The anti-D immunoglobulin injection needs to be given within 72 hours after the heavy bleeding starts or after an operation to remove the miscarried pregnancy. One injection of anti-D immunoglobulin will cover the woman for about 3 months. Therefore if the injection is given because the woman has bleeding associated with a threatened miscarriage, but the pregnancy continues and further bleeding happens a few weeks later, the injection will not need to be repeated. You can read more on anti-D immunoglobulin in Negative blood group - the birth.

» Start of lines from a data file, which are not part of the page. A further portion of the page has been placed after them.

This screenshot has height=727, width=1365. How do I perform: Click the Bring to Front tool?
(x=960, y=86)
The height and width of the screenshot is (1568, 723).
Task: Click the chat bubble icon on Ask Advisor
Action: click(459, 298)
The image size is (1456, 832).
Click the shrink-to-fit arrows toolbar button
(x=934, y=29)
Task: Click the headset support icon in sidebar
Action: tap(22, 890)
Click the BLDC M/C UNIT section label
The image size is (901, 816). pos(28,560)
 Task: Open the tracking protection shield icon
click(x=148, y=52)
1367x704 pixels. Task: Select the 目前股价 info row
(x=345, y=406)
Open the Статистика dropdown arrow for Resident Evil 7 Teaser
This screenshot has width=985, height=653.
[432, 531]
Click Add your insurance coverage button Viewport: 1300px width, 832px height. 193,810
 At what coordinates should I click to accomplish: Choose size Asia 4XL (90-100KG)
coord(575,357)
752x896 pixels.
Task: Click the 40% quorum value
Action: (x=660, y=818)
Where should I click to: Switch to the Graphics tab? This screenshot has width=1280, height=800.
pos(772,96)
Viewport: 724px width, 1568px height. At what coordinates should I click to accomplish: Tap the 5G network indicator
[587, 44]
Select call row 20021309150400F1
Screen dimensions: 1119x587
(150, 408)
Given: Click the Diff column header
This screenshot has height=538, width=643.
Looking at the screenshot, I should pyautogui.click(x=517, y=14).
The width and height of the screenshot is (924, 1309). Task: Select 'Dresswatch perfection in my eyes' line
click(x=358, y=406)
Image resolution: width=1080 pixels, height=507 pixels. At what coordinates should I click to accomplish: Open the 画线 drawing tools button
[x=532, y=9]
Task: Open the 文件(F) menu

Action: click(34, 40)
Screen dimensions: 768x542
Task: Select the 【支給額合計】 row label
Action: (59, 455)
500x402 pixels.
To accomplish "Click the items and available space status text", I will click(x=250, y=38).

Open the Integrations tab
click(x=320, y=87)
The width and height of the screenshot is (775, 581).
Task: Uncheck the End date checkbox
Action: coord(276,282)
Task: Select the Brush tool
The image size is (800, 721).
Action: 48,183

At present, the use of 'anti-D immunoglobulin' and how effective it is in stopping the production of Rhesus antibodies in relation to miscarriage remains unclear. We do know that for women who go on to have a baby and have the anti-D injection after the birth, the likelihood of them developing antibodies is greatly reduced from about a 10% to 20% chance to about a 0.2 to 1.5% chance. (Be aware that an injection of anti-D immunoglobulin does not guarantee you will not produce Rhesus antibodies, but it does greatly reduce the chances.)

It is thought that miscarriages less than 6 weeks gestation are highly unlikely to involve the baby's blood transferring to their mother and therefore will not result in the formation of antibodies (unless the pregnancy is ectopic). For threatened miscarriages, spontaneous miscarriages, ectopic pregnancies, induced miscarriages and miscarriages that involve the doctor preforming an operation after 6 weeks (or the intentional termination of a pregnancy), the chances of the woman forming antibodies are estimated to be about 6-7%. For any miscarriages after 13 weeks, it is thought to increase to about 20%.

Last revised: Friday, 27 June 2014

This article contains general information only and is not intended to replace advice from a qualified health professional.